### Direction a
In the rows further down, repeat word for word the lines between the line holding "Screen dimensions: 1232x971" and the line holding "Viewport: 901px width, 847px", inclusive, and give nothing else.

### Reading passage
┄┄┄┄┄┄┄┄┄┄
Dailey v. Bay, 215 N.C. 652 (1939)

May 24, 1939 · Supreme Court of North Carolina
215 N.C. 652

MRS. SARAH C. DAILEY v. SARAH M. BAY and GEORGE G. BAY.

(Filed 24 May, 1939.)

Highway § 15 — Appeal will lie to Superior Court from judgment of clerk that petitioner is not entitled to establishment of cartway.

In this proceeding under C. S., 3S35, 3836, to establish a private cart-way over lands of defendants, the clerk entered judgment that petitioner was not entitled to the relief demanded, and petitioner appealed to the Superior Court. Held: The judgment of the clerk determined the rights of the parties and an appeal to the Superior Court was proper and not premature, and the order of the Superior Court remanding the case to the clerk upon the apprehension that an appeal would not lie until after the appointment of a jury of view and the laying out of the cartway and the assessment of damages, is erroneous. The distinction between proceedings to establish a cartway, in which the right to its establishment is the primary question, and proceedings in eminent domain in which petitioner is ordinarily entitled to the easement as a matter of right and the primary question is the bounds of the easement and the assessment of damages, is pointed out.

Appeal by defendant from Rousseau, J., at January-February Term, 1939, of Polk.

Error and remanded.

Petition before tbe clerk for the establishment of a private cartway from the lands belonging to the petitioner over and across the lands of the defendants to a public road.
┄┄┄┄┄┄┄┄┄┄
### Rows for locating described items
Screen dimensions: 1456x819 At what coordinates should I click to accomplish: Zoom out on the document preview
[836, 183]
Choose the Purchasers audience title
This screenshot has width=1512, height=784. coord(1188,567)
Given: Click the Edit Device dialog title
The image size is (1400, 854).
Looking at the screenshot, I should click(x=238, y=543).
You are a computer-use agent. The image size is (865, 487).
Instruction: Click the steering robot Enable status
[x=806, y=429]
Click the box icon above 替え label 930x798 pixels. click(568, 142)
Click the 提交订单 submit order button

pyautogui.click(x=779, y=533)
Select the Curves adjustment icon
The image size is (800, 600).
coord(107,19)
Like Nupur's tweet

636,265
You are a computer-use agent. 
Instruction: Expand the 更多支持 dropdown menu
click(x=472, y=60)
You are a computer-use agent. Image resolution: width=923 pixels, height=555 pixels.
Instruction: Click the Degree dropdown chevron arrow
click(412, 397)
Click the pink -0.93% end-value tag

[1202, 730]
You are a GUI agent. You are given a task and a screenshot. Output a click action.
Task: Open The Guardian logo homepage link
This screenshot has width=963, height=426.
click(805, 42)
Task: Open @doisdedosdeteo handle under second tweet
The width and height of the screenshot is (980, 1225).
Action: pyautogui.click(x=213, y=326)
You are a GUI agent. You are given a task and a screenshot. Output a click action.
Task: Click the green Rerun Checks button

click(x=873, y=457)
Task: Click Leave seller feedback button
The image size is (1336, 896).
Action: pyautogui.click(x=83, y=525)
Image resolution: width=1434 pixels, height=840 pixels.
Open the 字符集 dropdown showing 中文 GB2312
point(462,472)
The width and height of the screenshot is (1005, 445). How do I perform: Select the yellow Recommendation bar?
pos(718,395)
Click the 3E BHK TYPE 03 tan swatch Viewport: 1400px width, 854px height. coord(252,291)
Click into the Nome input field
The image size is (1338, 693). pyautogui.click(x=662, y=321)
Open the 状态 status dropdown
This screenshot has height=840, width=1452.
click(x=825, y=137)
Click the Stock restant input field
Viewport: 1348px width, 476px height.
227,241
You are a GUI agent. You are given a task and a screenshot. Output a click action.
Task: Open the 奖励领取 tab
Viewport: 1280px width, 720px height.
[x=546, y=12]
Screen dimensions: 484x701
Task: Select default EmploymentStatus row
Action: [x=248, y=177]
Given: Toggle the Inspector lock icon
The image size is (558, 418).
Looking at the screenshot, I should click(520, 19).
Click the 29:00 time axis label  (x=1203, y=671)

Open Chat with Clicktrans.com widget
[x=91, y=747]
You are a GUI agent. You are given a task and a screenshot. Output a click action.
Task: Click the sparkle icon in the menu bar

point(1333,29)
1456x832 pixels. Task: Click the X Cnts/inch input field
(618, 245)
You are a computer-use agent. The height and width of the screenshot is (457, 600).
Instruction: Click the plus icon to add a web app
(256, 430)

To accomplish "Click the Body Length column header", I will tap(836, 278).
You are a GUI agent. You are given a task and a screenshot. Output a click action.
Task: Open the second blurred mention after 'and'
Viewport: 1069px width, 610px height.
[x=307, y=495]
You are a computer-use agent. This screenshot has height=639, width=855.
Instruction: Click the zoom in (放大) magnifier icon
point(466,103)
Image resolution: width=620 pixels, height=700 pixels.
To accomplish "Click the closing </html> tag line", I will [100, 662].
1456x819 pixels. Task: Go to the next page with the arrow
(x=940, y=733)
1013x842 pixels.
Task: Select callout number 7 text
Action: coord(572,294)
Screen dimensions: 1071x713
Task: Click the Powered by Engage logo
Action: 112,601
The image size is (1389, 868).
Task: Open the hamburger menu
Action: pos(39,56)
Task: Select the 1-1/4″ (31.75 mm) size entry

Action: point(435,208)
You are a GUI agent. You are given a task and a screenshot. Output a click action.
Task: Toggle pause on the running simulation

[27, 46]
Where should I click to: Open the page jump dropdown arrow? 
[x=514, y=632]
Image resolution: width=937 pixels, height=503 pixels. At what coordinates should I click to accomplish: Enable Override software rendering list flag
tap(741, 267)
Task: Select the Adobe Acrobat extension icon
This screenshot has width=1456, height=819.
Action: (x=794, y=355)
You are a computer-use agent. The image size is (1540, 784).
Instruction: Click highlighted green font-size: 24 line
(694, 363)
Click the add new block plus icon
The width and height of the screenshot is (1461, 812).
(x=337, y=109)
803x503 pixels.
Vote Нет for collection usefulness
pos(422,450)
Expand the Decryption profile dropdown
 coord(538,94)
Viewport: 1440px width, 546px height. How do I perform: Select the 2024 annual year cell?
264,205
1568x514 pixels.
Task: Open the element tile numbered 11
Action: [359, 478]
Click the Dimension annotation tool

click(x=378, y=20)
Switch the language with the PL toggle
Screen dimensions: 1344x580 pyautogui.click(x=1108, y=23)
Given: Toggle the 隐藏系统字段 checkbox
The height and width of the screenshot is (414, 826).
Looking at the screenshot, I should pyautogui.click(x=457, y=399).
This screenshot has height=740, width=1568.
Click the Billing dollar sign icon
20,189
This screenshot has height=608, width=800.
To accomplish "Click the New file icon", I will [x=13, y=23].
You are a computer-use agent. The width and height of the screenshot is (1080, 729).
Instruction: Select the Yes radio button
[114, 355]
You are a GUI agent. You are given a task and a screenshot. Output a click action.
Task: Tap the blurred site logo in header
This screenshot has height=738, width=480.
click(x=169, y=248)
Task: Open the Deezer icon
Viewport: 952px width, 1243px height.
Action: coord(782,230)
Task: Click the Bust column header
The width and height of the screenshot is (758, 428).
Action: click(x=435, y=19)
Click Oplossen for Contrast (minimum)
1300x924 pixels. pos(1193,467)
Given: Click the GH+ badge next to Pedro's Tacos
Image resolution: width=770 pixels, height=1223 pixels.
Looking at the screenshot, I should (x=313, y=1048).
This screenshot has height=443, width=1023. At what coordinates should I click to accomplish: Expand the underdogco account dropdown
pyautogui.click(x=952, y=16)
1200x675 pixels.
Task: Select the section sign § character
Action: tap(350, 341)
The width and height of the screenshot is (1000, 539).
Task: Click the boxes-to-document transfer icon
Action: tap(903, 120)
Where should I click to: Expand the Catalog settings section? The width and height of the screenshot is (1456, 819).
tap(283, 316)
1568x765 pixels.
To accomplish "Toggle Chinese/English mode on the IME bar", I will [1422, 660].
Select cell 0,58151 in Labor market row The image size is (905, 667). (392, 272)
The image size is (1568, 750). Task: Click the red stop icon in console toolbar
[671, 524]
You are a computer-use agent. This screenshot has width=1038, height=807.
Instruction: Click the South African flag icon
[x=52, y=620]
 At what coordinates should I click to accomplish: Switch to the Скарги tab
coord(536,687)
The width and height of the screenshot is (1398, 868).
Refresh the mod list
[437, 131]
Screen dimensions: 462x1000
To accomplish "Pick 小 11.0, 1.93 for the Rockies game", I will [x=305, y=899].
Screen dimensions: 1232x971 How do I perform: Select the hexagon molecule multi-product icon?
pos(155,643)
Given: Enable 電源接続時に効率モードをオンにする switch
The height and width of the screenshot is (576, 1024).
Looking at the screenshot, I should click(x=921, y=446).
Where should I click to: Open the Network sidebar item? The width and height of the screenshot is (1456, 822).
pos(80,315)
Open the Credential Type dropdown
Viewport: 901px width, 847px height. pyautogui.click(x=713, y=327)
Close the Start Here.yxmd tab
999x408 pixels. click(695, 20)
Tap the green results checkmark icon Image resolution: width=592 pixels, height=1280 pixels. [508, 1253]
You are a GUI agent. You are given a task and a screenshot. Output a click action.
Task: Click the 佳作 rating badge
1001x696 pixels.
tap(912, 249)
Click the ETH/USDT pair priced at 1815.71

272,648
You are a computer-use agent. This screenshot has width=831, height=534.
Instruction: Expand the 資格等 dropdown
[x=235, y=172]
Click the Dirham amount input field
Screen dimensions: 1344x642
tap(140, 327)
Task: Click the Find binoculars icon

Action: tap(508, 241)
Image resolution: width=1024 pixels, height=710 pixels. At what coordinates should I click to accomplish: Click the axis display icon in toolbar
┄┄┄┄┄┄┄┄┄┄
### Direction b
Transcribe the part of the court opinion between "(Filed 24 May, 1939.)" and "establishment of cartway.", inclusive.

### Full response a
Screen dimensions: 1232x971 How do I perform: Select the hexagon molecule multi-product icon?
pos(155,643)
Given: Enable 電源接続時に効率モードをオンにする switch
The height and width of the screenshot is (576, 1024).
Looking at the screenshot, I should click(x=921, y=446).
Where should I click to: Open the Network sidebar item? The width and height of the screenshot is (1456, 822).
pos(80,315)
Open the Credential Type dropdown
Viewport: 901px width, 847px height. pyautogui.click(x=713, y=327)

### Full response b
(Filed 24 May, 1939.)

Highway § 15 — Appeal will lie to Superior Court from judgment of clerk that petitioner is not entitled to establishment of cartway.